New rules being devised for state banks

New rules being devised for state banks

The Bank of Thailand’s draft regulations on supervising specialised financial institutions (SFIs) are expected to be completed by the third quarter, says a senior central bank official.

The central bank will forward the draft to the finance minister after reaching an agreement with SFI executives, and the regulations will be announced after gaining the minister’s approval, said Tongurai Limpiti, the deputy governor overseeing financial institutions' stability.

She said the regulations were expected to win Finance Ministry approval by the beginning of next year.

Tongurai: Regulations in line with Basel II

The central bank yesterday met with chief executives and chairmen of SFIs to discuss the central bank’s move.

They included the Government Savings Bank (GSB), Small and Medium Enterprise Development Bank of Thailand, Bank for Agriculture and Agricultural Cooperatives, GH Bank, Thai Credit Guarantee Corporation, Islamic Bank of Thailand and Export-Import Bank of Thailand.

The cabinet approved the move for the central bank to supervise SFIs last December after several state-backed banks became saddled with high bad loans due to imprudent lending.

Mrs Tongurai said the central bank’s main areas of SFI supervision would consist of good governance, capital adequacy ratio requirements, liquidity management, sound loan procedures, information transparency and clear accountability in terms of policy implementation.

Regulations on SFIs’ banking capital and related risks would be in accordance with the Basel II accord, Mrs Tongurai said.

At present, commercial banks are required to meet the tougher standards of the Basel III accord. 

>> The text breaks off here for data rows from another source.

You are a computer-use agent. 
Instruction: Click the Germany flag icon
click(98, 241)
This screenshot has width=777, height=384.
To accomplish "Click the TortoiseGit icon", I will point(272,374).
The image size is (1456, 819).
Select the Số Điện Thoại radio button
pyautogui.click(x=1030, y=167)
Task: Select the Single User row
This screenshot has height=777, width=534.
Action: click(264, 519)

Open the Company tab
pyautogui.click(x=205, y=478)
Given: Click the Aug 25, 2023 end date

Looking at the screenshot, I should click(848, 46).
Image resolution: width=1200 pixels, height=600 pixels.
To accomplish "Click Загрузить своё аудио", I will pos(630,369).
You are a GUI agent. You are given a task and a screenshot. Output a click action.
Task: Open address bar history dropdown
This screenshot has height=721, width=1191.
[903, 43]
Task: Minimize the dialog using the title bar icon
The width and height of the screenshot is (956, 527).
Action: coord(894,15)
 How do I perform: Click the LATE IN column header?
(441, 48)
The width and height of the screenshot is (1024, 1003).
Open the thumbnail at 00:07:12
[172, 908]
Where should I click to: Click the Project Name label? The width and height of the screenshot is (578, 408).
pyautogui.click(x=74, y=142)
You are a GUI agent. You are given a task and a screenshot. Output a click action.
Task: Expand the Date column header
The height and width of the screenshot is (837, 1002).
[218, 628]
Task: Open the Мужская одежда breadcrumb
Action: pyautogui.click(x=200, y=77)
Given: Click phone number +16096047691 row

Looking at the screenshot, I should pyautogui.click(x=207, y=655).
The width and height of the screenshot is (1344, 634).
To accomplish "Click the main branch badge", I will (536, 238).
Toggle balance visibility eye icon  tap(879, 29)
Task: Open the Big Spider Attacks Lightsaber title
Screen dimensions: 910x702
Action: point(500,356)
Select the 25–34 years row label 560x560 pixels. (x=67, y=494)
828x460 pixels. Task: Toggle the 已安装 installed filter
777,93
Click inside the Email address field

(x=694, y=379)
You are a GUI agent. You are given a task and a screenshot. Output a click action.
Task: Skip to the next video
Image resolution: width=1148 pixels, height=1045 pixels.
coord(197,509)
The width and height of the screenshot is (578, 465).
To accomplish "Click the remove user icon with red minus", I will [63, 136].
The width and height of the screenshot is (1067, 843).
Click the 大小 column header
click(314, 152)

Regulations on SFI supervision must be different from those of commercial banks because SFIs have different missions, while supervision regulations should be tailored to match each SFI’s business operations, GSB president Chatchai Payuhanaveechai said.

He said the GSB’s outstanding loans totalled 1.77 trillion baht in the first quarter, while deposits were registered at 1.9 trillion.

Non-performing loans stood at 1.7% to 1.8% of total loans as of March 31, and the GSB plans to cap its NPLs at 1.7% by year-end, Mr Chatchai said.

The bank’s 6% loan growth target for this year will be discussed further with the State Enterprise Policy Office, as that target is set in a scenario where economic growth is projected to reach 4%, he added.